### Assignment
Exact repetition of every record is required.

### Data supplied
────────────────

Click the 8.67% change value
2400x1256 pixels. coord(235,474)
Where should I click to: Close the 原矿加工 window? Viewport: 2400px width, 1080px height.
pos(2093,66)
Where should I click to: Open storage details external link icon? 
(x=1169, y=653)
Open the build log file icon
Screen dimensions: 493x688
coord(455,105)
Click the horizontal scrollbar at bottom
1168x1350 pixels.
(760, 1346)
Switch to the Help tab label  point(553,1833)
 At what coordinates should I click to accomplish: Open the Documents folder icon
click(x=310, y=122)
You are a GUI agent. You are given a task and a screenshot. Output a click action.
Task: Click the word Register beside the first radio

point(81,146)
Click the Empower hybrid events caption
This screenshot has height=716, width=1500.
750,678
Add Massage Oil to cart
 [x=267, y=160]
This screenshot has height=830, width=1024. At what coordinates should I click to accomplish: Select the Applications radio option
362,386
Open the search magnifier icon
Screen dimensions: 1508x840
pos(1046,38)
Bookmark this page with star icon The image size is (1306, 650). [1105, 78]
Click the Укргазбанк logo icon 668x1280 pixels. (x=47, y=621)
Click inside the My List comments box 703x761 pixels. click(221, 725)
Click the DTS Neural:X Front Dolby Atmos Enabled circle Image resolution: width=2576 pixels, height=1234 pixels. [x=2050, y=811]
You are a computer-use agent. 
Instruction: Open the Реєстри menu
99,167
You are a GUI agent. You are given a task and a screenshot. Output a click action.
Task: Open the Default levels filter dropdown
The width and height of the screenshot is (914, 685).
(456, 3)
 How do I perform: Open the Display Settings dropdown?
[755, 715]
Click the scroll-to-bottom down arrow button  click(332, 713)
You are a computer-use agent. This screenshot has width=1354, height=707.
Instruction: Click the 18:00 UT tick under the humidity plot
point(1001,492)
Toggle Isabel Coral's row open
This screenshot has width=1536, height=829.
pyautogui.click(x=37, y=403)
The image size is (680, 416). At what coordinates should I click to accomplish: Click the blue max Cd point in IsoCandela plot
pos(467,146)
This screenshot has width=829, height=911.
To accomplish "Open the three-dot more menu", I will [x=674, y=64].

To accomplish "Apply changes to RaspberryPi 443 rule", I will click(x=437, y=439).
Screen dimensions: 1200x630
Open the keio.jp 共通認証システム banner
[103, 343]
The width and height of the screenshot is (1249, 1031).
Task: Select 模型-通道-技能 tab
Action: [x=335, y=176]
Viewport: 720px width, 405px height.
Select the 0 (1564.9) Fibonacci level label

────────────────

### Solution to this exercise
Click the 8.67% change value
2400x1256 pixels. coord(235,474)
Where should I click to: Close the 原矿加工 window? Viewport: 2400px width, 1080px height.
pos(2093,66)
Where should I click to: Open storage details external link icon? 
(x=1169, y=653)
Open the build log file icon
Screen dimensions: 493x688
coord(455,105)
Click the horizontal scrollbar at bottom
1168x1350 pixels.
(760, 1346)
Switch to the Help tab label  point(553,1833)
 At what coordinates should I click to accomplish: Open the Documents folder icon
click(x=310, y=122)
You are a GUI agent. You are given a task and a screenshot. Output a click action.
Task: Click the word Register beside the first radio

point(81,146)
Click the Empower hybrid events caption
This screenshot has height=716, width=1500.
750,678
Add Massage Oil to cart
 [x=267, y=160]
This screenshot has height=830, width=1024. At what coordinates should I click to accomplish: Select the Applications radio option
362,386
Open the search magnifier icon
Screen dimensions: 1508x840
pos(1046,38)
Bookmark this page with star icon The image size is (1306, 650). [1105, 78]
Click the Укргазбанк logo icon 668x1280 pixels. (x=47, y=621)
Click inside the My List comments box 703x761 pixels. click(221, 725)
Click the DTS Neural:X Front Dolby Atmos Enabled circle Image resolution: width=2576 pixels, height=1234 pixels. [x=2050, y=811]
You are a computer-use agent. 
Instruction: Open the Реєстри menu
99,167
You are a GUI agent. You are given a task and a screenshot. Output a click action.
Task: Open the Default levels filter dropdown
The width and height of the screenshot is (914, 685).
(456, 3)
 How do I perform: Open the Display Settings dropdown?
[755, 715]
Click the scroll-to-bottom down arrow button  click(332, 713)
You are a computer-use agent. This screenshot has width=1354, height=707.
Instruction: Click the 18:00 UT tick under the humidity plot
point(1001,492)
Toggle Isabel Coral's row open
This screenshot has width=1536, height=829.
pyautogui.click(x=37, y=403)
The image size is (680, 416). At what coordinates should I click to accomplish: Click the blue max Cd point in IsoCandela plot
pos(467,146)
This screenshot has width=829, height=911.
To accomplish "Open the three-dot more menu", I will [x=674, y=64].

To accomplish "Apply changes to RaspberryPi 443 rule", I will click(x=437, y=439).
Screen dimensions: 1200x630
Open the keio.jp 共通認証システム banner
[103, 343]
The width and height of the screenshot is (1249, 1031).
Task: Select 模型-通道-技能 tab
Action: [x=335, y=176]
Viewport: 720px width, 405px height.
Select the 0 (1564.9) Fibonacci level label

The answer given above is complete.